Таир Али избежал и тенденций русской литературы, тем более — в ее советском исполнении.

При ярко выраженных национальных особенностях содержания и колорита «Ибишева», это исследование скорее восходит к творческим достижениям таких корифеев мировой литературы XX столетия, как Фолкнер и Джойс, Борхес и Кортасар.

Часть 1

В ГОРОДЕ ЦАРЕЙ

1

Сказано:

«Ты видишь корабли, рассекающие море…».

В 27 лет мой дедушка, Идрис Халил, увидел Город Царей.

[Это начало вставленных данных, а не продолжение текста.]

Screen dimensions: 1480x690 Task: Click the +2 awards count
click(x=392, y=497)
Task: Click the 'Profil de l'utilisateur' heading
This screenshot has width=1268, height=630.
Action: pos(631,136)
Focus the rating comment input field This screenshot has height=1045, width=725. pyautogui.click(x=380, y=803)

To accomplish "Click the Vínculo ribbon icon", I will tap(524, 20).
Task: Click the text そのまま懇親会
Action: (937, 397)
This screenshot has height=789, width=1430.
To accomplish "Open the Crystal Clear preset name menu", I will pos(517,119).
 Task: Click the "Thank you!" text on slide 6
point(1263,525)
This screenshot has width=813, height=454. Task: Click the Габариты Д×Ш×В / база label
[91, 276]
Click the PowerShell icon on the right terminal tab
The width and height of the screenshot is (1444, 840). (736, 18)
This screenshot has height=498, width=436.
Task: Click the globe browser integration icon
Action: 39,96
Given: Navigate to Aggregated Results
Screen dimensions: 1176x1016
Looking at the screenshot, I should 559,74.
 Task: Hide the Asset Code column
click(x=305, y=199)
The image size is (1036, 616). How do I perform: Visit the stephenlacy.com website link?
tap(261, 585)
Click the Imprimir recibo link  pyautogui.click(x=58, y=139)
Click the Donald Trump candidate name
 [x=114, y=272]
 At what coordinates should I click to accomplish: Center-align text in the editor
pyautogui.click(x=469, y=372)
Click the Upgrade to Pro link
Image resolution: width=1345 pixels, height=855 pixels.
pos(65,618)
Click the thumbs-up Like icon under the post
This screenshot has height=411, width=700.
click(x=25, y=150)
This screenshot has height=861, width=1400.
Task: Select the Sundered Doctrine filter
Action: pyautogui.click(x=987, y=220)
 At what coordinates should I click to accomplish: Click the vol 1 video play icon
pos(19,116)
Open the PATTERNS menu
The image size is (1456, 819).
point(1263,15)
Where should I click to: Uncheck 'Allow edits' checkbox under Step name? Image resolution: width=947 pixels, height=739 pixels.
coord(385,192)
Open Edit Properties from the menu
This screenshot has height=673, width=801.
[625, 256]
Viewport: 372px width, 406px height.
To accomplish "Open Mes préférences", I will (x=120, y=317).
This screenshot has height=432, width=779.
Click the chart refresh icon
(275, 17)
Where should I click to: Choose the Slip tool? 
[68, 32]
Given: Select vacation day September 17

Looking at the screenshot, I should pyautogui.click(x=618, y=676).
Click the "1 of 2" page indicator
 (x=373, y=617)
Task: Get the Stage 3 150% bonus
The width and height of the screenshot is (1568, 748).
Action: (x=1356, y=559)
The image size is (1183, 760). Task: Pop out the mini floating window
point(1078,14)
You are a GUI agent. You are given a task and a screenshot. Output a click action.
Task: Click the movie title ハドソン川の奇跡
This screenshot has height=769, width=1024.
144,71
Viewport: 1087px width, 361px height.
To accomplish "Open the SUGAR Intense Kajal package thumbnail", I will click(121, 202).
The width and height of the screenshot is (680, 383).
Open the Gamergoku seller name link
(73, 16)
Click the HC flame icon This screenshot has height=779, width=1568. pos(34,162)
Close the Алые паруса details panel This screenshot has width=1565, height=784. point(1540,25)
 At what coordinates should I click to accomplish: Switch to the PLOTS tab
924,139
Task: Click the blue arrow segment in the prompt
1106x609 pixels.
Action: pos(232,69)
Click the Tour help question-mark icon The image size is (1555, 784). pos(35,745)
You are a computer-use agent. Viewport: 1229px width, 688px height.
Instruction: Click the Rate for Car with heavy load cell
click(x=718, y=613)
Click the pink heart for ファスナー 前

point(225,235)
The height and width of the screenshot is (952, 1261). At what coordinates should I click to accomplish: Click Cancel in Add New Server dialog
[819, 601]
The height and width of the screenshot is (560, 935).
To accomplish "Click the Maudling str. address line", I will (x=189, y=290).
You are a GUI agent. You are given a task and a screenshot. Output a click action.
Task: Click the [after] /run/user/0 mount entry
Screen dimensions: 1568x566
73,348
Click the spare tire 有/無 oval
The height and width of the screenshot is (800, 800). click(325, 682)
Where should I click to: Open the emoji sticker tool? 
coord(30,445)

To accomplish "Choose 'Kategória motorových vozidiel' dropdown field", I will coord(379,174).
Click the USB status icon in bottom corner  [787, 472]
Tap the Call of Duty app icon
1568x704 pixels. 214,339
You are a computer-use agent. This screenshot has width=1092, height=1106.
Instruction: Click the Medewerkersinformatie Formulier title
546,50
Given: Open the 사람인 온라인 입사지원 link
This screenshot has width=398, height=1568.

Путь его лежал на Запад, туда, где в белых водах Мраморного моря исчезает солнце.

Поезд, окутанный клубами горячего пара, тронулся, и на перроне старого Сабунчинского вокзала, бесследно исчезнувшего еще в 1928 году, в суетливой толпе провожающих, носильщиков с бронзовыми бляхами на груди, продавцов шербета и чистильщиков обуви остались стоять два старших брата Идриса Халила в одинаковых пиджачных парах.

2

24 ноября 1914 года.

С утра моросит холодный дождь, временами переходящий в мокрый снег. Идрис Халил торопливо идет по проспекту Бейоглу, мимо роскошных витрин с импортной европейской одеждой, цены на которую, в связи с войной и морской блокадой, выросли почти втрое, мимо кофеен, ярко освещенных рыбных ресторанов, бакалейных магазинов. С грохотом проезжает трамвай, выкрашенный в красный цвет, над кабиной кондуктора трепещет маленький флажок с тремя полумесяцами. Уличные зазывалы хватают Идриса Халила за руки, назойливо предлагая зайти в маленькие кафе. Он отмахивается и продолжает торопливо идти, не поднимая глаз от мокрой брусчатки. На нем пиджак с поднятым воротником, из кармана которого торчит свернутая трубочкой рукопись, на опущенной голове промокшая феска, вокруг шеи длинный шарф. Нет ни светлого пальто с барашковым воротником, ни пресловутых штиблет.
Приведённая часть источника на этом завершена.